Enver Ağabey aramızdan ayrılalı 2 yıl oldu

Poliklinikte çalışıyorum. Enver Abinin dişine bakmış, ilaç koymuştum. Randevu verdim ertesi gün. Sabah geldim baktım arabası kapıda, erken gelmişler.

Memleketimizin medarı iftiharı, hepimizin göz bebeği olan Enver Abiden bahsetmek gönüllerimizi şad ediyor, hasretimizi gideriyor, hizmet gayretimizi artırıyor. 
Sene 1954… Konya lisesinde okuyordum, ara dönemde Kuleli Askeri Lisesine müracaat ettim.
Evrakımızı yolladık, notlarımızın yüksekliğine binaen çağırdılar. 
Enver Abimizin de o sene babası vefat etmiş,  o da sömestir arasında müracaat etmiş, almışlar.
Enver Ağabey'in farklılığı, fevkaladeliği hemen seziliyordu; talebeler tanışmak, konuşmak isterlerdi onunla. Ki ben de vardım aralarında... 
Aynı şubede değildik oysa; o Fransızca okuyordu ben Almanca ve Rusça…

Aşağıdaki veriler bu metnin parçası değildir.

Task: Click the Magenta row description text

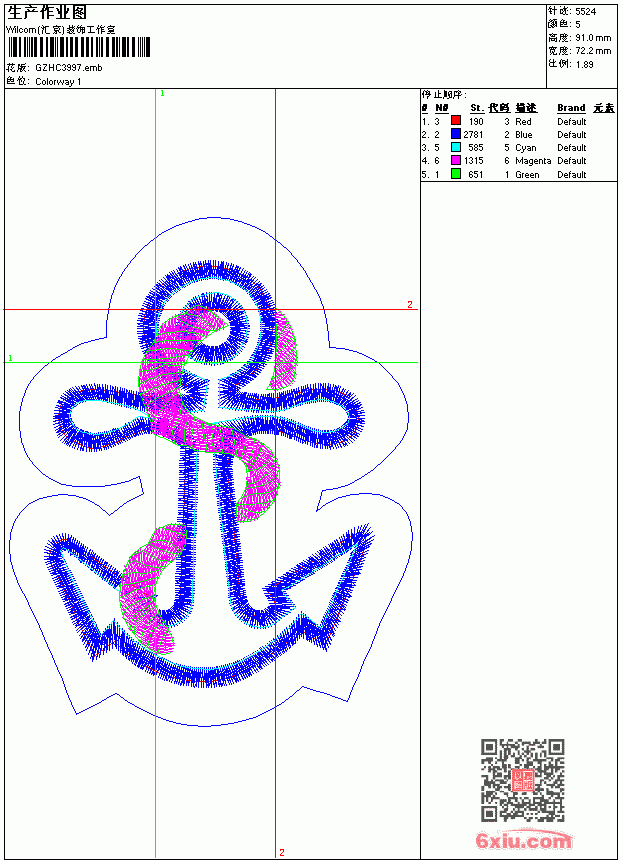Action: point(533,161)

Bir cumartesi izin dönüşü vapurda bir baktım yanımda.  Çengelköy'de indik. Kuleli'ye on dakikalık yol var, yürüyoruz. Mektebe gelmeden sahilde küçük sevimli bir cami vardır, ezan okunmaya başladı. 

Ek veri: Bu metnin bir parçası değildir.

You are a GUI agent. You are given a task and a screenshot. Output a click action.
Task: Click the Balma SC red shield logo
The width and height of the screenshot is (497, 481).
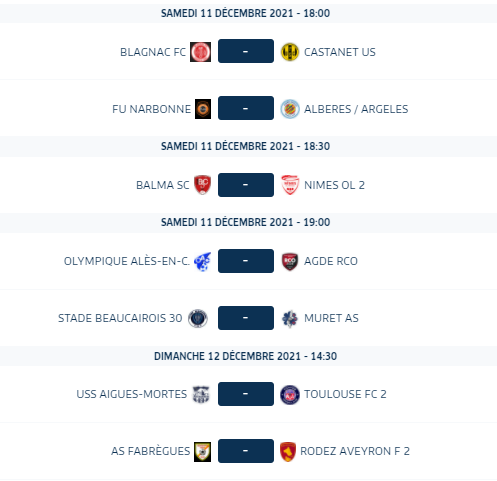point(203,185)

“Gel Faruk” dedi “namazlarımızı kılalım.” 
Babası çok teşvik edermiş namaza, hatta Kur'an-ı kerim okuduğu için harçlık sıkıştırırmış avucuna. O da harçlıkları hocasına verirmiş.  Adamcağız n'apmış biliyor musunuz,  biriktirmiş biriktirmiş, sene sonunda topluca götürüp vermiş babasına... 
Nazif Efendi şaşırmış tabii. “Hocam” demiş, “madem Enver öyle münasip görmüş, kabul buyurunuz hediyemiz olsun size.”

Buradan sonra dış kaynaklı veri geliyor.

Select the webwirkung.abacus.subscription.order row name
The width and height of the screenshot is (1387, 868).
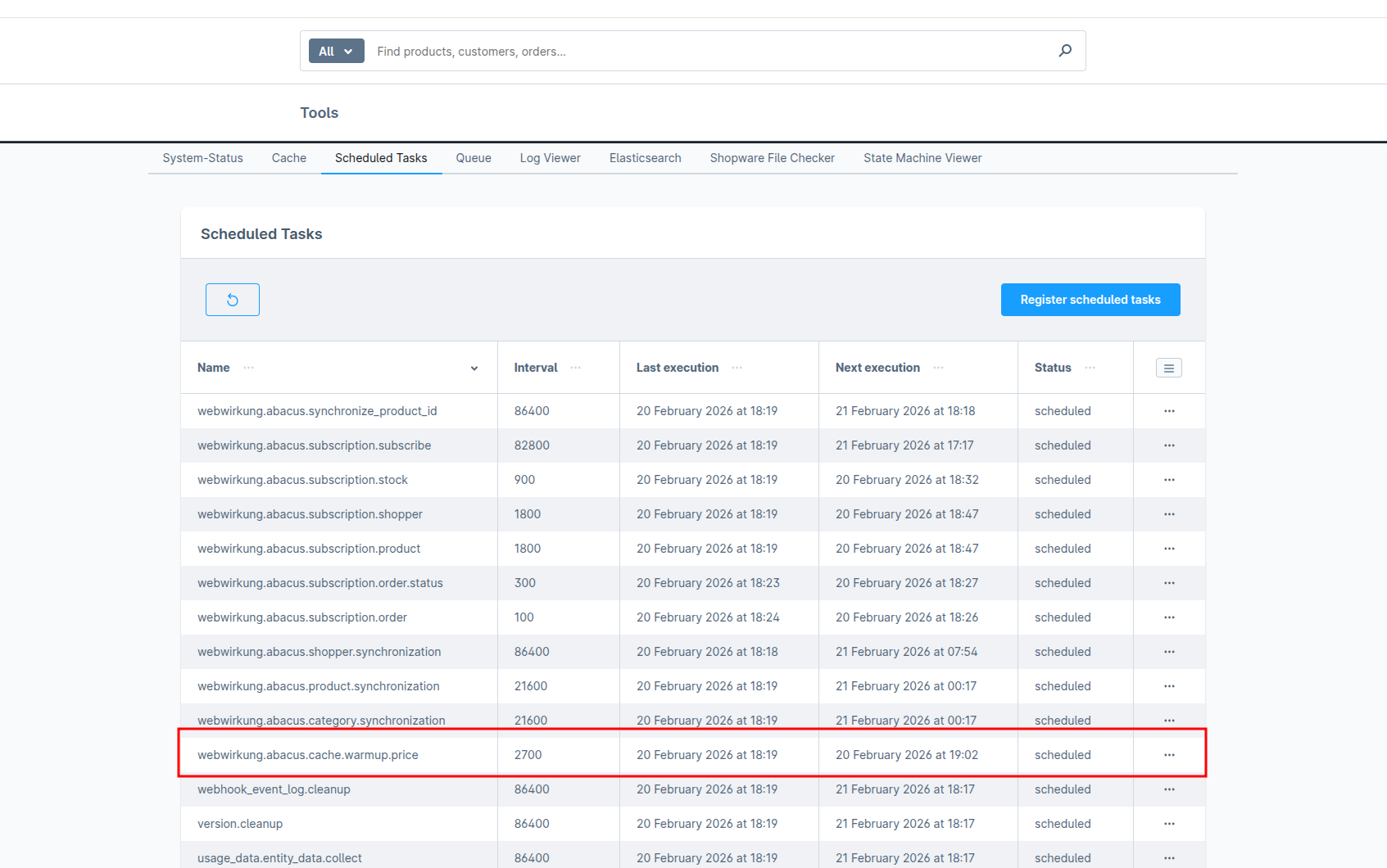[301, 617]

Askeriyede iki elbisemiz vardı, dahili ve harici. Hariciler daha düzgün tabii, ütülü mütülü. Ama dahililer çuval gibidir, yaka bi tarafa bakar  paça başka tarafta. Enver Abi gitmiş Mercan'da askeri terzileri bulmuş, tam üstüne göre yaptırmış. 
Bizimkiler dökülüyor onunkiler jilet gibi, tabii dikkat çekiyor. Saçına filan da çok önem verir, özene bezene tarar, çakı gibi bir subay.


Demişti ki...
Sabır ve kanaati kendine yol tut. Bunları dert edinenler elem çekmez.


*
Askeri hocalar umumiyetle sert görünür, disiplinli olurlar. Korkarsınız onlardan. Bir kimya hocası geldi, şeker gibi… Hüseyin Hilmi Albay.  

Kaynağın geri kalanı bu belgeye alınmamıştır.